• _INSTRUCTIONS TO FOLLOW_: Write out the material below exactly as it appears, starting at the beginning and ending with the line that contains "center [20, 44].".

>> START ITEMS

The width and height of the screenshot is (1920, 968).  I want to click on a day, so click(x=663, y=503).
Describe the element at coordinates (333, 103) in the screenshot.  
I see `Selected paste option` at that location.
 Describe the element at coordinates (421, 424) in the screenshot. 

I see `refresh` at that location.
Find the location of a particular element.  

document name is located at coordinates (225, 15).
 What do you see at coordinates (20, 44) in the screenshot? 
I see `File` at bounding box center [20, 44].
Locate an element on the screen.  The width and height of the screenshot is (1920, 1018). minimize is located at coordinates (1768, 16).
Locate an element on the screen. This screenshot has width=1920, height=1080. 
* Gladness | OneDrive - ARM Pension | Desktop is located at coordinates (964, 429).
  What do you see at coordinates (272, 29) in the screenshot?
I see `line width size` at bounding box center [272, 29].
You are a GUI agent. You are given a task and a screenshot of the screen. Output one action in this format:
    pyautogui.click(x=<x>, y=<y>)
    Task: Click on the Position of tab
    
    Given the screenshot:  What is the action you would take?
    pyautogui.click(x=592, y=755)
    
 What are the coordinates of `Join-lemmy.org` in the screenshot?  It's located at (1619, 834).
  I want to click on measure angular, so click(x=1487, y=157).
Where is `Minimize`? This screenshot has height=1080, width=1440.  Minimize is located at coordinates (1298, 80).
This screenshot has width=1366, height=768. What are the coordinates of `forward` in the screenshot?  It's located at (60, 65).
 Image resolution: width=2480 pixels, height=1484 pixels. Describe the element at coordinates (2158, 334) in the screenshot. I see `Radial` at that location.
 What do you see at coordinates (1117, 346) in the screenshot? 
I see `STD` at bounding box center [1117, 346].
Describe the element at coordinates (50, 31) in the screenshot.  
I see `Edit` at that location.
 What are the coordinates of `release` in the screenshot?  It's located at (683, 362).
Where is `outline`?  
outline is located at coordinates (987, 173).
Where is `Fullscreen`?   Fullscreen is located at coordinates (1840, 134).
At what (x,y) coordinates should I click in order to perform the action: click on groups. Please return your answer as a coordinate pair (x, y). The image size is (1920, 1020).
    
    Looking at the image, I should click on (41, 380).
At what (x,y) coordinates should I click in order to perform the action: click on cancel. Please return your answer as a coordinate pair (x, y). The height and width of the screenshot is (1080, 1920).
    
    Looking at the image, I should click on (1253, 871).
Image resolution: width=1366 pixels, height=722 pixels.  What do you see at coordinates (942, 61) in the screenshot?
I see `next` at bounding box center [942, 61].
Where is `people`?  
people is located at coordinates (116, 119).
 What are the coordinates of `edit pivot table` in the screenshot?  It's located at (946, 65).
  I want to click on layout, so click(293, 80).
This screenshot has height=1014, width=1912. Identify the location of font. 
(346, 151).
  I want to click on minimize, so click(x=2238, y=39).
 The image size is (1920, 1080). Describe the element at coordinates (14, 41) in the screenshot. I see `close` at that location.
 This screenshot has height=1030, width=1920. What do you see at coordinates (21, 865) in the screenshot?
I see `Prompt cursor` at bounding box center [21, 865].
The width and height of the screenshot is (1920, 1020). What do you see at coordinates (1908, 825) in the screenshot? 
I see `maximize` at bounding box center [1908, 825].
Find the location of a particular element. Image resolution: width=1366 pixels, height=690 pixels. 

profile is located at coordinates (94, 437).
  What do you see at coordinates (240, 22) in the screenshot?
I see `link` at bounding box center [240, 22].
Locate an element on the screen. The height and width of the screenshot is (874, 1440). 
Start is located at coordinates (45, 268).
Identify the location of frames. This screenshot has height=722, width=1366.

>> END ITEMS

• _ANSWER_:
The width and height of the screenshot is (1920, 968).  I want to click on a day, so click(x=663, y=503).
Describe the element at coordinates (333, 103) in the screenshot.  
I see `Selected paste option` at that location.
 Describe the element at coordinates (421, 424) in the screenshot. 

I see `refresh` at that location.
Find the location of a particular element.  

document name is located at coordinates (225, 15).
 What do you see at coordinates (20, 44) in the screenshot? 
I see `File` at bounding box center [20, 44].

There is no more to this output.